Your strategy is close, but probably needs some clarification. This is essentially equivalent to finding the longest path in DAGs, which can be done easily in a few ways easiest of which, similar to what you describe:
In your case we could implement it similar to the following (transcribed mostly from CLRS 24.2) assuming input is an adjacency list:
0. Max-Weight-Paths(Graph G(E, V)):
1. add Super-Source S, and Super-Sink T // takes O(V + E)
2. negate all edge weights // takes O(V + E)
3. topological sort G.V // takes O(V + E)
4. for each vertex u in sorted order:
5. for each vertex v in G.adj[u]:
6. Relax(u, v) // 4-6 takes O(V + E)
Now for returning all max weight paths we can simply modify the relaxation step (6) a little bit. Instead of only containing a back pointer to one parent, we can maintain a linked list of back pointers to all parents of equal total distance like so:
0. Relax(Vertex u, Vertex v):
1. if distance(v) > distance(u) + w(u, v):
2. distance(v) = distance(u) + w(u, v)
3. parents(v) = {u}
4. elif distance(v) == distance(u) + w(u, v):
5. add u to parents(v)
Assuming parents(v)
is maintained as a list, the Relax
step still takes $O(1)$.
Then in the end you can return all max weight paths by starting at the sink T
and traversing back up through parents(T)
an so on. This traversal will return a DAG itself if multiple max weight paths exist. So just be smart about the traversal and the whole thing should take $O(V + E)$.

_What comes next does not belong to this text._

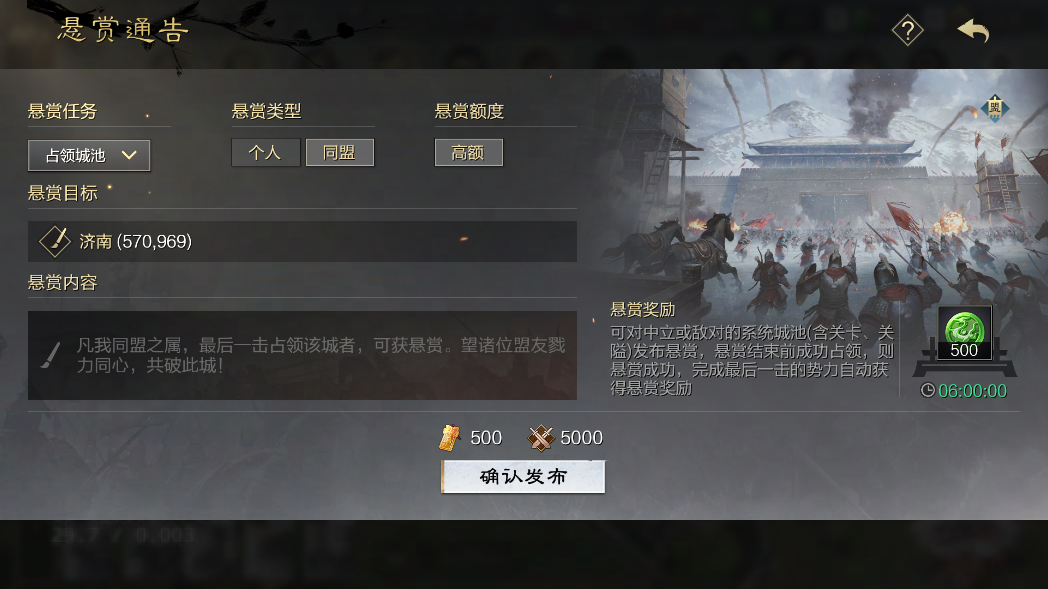The width and height of the screenshot is (1048, 589).
Task: Click the back arrow icon
Action: click(973, 31)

Edit, when I say be smart about the returning traversal, keep in mind a bad case scenario, something like this where all edge weights are equal:

There would technically be $6^2$ max weight paths, you could expand this example to get graphs with very large amounts of max weight paths due to combinatorics. So it might be more useful to return the DAG of max-weight paths rather than each individual. Although if you must return individual paths then you might be out of luck, because there are a lot of possibilities.